Pendant le procès d’Adolf Eichmann, accusé d’avoir dirigé le transfert forcé des juifs, la seule réponse qu’il a donnée aux questions sur les raisons de sa participation à l’holocauste a été qu’il n’avait fait qu’exécuter les ordres. Cette réponse a déçu beaucoup de gens. Mais elle a amené la philosophe allemande Hannah Arendt (1906-1975), qui assistait au procès, à formuler le concept de la « banalité du mal ». Eichmann n’a pas été châtié pour avoir tué un grand nombre de personnes. Son crime était d’avoir obéi à une organisation qui avait perdu la notion des valeurs humaines.
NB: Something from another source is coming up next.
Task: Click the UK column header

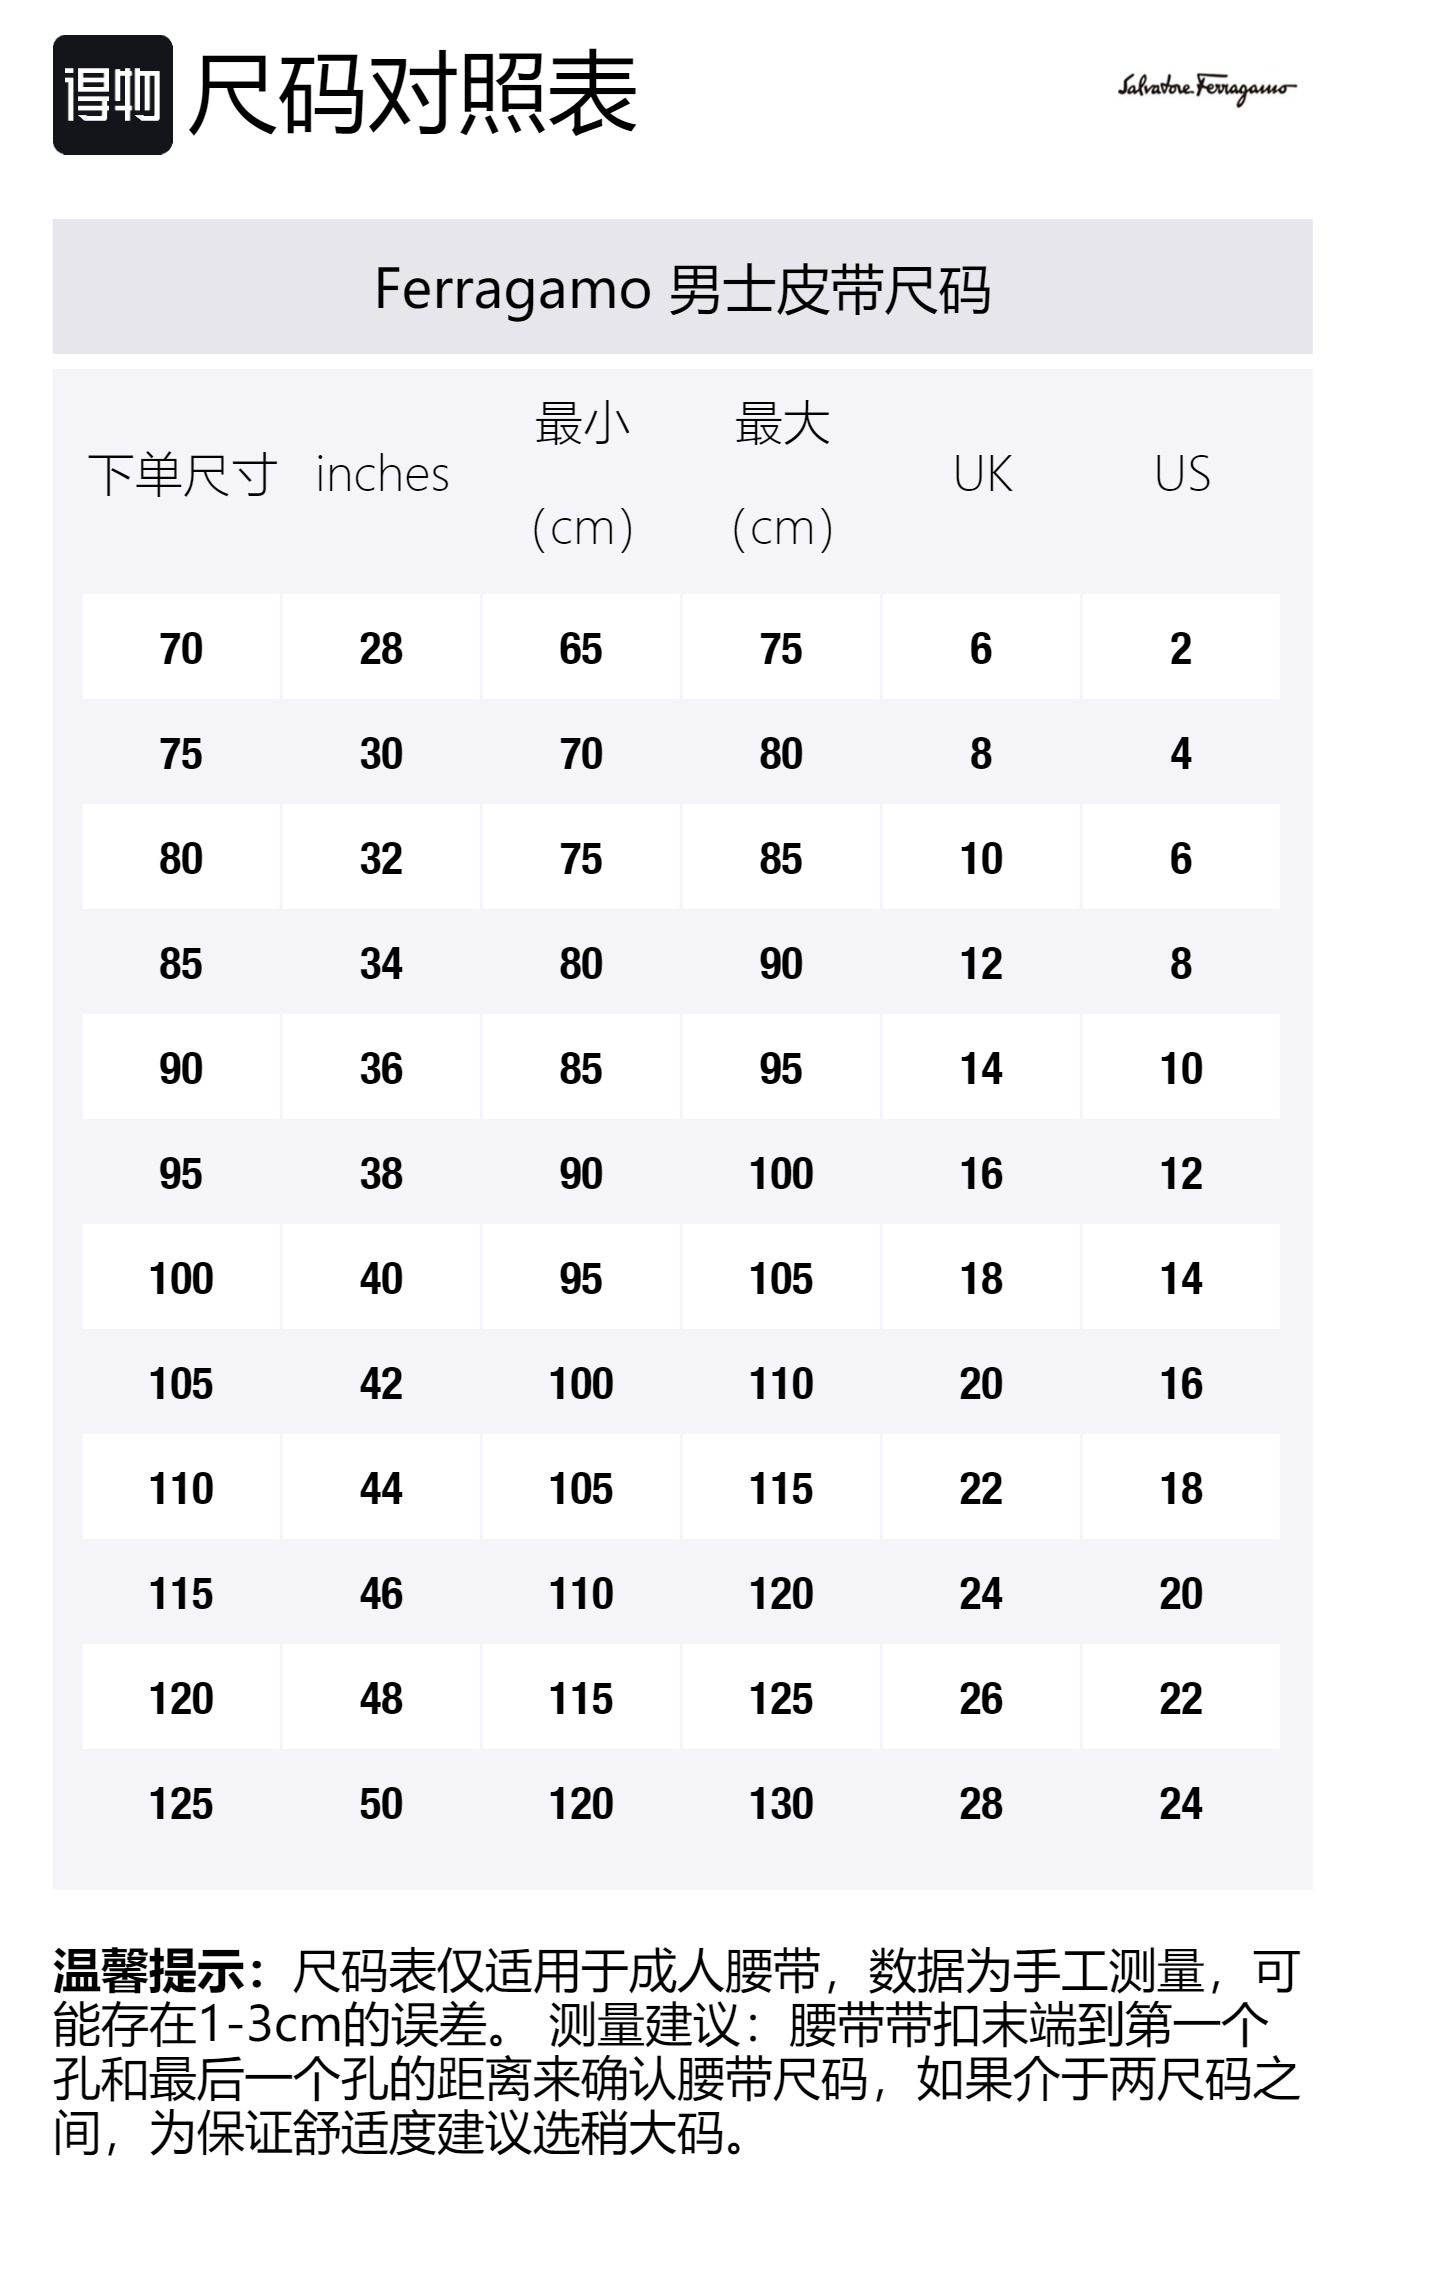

La réflexion d’Arendt est une ligne auxiliaire très importante pour appréhender la passion négative de l’holocauste qui a tenté d’éradiquer un peuple donné. Les hommes ne font pas nécessairement le mal parce qu’ils sont mauvais. Parfois, c’est la soumission à un groupe qui les pousse à des actes atroces, comme l’ont fait les 12 membres de la secte Aum ôtant la vie à de nombreuses personnes, tout en étant chacun des individus bons et gentils.

Mais une ligne auxiliaire n’est rien de plus qu’une ligne auxiliaire. Ce n’est pas l’axe principal. L’axe principal qu’était Hitler s’est suicidé au moment de la chute de Berlin. Les procès de Nuremberg ont eu lieu sans lui. Ces procès n’ont donc pas pu porter le coup fatal au nazisme. C’est exactement pour cela qu’une idéologie qui le déifie continue à couver sous la cendre, et qu’une conception révisionniste de l’histoire vis-à-vis de l’holocauste et du nazisme réapparaît de temps en temps dans le monde tel un fantôme.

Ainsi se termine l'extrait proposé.